— Extracted entries —

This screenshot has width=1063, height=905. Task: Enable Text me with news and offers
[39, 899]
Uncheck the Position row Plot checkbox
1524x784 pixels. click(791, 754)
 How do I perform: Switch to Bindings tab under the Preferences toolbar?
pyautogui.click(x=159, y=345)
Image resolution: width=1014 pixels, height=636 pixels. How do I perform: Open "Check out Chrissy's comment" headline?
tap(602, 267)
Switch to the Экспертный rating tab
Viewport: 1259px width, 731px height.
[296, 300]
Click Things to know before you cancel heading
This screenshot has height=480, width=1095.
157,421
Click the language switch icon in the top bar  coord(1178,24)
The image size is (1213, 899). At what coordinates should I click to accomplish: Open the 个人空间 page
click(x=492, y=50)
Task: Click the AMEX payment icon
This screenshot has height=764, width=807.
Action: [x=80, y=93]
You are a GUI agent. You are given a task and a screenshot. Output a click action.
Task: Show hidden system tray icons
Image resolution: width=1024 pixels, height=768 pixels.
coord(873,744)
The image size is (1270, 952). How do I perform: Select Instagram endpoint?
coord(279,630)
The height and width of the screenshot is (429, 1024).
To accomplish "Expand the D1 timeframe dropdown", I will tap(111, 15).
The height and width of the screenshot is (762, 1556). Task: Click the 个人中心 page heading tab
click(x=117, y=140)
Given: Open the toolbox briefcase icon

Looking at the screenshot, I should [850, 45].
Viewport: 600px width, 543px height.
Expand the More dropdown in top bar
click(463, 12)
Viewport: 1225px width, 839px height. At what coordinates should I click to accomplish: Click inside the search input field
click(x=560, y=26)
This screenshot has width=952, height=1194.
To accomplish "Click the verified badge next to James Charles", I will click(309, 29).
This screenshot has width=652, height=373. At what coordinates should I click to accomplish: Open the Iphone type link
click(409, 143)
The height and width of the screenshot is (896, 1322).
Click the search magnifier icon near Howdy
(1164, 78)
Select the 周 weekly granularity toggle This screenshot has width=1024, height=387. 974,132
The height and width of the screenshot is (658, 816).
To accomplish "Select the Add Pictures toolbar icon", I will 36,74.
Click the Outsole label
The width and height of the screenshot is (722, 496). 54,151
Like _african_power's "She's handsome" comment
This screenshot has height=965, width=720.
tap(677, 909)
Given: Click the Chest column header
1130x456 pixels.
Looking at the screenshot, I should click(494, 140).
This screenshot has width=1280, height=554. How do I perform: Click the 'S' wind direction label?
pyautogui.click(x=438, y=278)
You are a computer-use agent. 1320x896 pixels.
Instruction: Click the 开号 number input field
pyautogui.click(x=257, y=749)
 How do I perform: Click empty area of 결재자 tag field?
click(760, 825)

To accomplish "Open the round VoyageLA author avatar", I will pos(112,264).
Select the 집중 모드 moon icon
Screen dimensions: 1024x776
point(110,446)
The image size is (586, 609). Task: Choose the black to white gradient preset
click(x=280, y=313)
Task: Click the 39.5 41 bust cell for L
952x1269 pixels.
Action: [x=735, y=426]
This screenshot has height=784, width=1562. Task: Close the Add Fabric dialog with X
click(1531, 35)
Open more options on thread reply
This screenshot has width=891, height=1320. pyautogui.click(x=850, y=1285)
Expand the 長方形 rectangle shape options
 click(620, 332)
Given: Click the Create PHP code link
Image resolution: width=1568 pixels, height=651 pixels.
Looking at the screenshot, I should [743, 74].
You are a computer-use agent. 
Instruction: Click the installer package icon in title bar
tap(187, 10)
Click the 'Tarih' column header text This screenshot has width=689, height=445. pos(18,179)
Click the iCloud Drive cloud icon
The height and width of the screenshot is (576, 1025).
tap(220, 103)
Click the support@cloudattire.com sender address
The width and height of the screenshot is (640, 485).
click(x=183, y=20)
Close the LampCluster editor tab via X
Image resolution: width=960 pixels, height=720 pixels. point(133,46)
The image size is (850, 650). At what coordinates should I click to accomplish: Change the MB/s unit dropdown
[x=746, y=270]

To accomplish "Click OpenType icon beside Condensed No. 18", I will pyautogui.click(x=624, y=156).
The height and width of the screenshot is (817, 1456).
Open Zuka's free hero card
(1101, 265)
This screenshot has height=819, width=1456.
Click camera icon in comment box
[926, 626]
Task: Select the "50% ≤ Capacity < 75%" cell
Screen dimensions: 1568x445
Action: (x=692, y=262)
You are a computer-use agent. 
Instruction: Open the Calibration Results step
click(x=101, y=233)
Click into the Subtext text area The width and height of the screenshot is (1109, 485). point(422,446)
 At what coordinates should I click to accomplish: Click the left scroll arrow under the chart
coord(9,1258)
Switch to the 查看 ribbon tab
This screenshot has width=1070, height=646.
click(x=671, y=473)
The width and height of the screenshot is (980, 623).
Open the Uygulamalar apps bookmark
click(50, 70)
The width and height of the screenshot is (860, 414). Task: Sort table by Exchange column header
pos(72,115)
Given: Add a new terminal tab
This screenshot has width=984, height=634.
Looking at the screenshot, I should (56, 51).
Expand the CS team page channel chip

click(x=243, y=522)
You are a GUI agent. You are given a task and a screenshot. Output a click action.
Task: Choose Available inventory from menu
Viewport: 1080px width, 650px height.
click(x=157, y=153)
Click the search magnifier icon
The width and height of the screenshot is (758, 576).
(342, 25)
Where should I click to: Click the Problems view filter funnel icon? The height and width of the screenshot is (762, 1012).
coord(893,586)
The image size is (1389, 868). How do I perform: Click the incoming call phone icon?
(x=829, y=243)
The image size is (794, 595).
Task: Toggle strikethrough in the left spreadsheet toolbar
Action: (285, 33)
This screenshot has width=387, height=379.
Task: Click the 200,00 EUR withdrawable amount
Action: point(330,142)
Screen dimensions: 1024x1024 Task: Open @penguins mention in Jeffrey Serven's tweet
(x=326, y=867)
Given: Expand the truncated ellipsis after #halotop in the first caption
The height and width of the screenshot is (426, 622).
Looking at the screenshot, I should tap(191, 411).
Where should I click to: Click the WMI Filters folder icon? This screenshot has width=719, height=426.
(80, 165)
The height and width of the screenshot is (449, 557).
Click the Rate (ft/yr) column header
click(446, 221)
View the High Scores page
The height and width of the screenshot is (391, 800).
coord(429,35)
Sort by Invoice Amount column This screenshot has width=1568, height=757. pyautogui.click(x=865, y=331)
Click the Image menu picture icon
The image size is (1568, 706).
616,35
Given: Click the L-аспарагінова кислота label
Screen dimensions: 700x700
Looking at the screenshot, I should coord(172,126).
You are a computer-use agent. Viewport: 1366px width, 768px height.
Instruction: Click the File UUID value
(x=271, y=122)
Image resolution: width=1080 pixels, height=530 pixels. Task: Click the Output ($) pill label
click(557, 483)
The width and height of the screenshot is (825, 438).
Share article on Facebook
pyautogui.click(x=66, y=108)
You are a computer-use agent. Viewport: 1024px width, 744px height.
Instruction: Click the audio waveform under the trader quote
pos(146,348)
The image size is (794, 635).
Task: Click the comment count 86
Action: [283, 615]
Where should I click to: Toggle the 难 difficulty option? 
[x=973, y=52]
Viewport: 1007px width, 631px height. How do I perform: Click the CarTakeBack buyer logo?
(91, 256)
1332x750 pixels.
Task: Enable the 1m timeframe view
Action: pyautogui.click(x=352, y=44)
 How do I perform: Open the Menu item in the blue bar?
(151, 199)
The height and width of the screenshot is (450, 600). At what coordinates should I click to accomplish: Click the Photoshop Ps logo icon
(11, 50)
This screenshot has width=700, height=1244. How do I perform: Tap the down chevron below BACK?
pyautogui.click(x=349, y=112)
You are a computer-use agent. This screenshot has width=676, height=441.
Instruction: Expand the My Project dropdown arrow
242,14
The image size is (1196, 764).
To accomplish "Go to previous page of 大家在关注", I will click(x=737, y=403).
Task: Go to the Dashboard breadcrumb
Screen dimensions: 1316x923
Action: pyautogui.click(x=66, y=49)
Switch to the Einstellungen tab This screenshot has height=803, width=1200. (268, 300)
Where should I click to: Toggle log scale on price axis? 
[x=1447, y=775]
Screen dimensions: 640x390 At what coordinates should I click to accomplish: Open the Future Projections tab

— Exercise —
Working from the entries above, find every line in which the word "cell" occurs and copy it.

— Answer to the exercise —
Task: Click the 39.5 41 bust cell for L
Task: Select the "50% ≤ Capacity < 75%" cell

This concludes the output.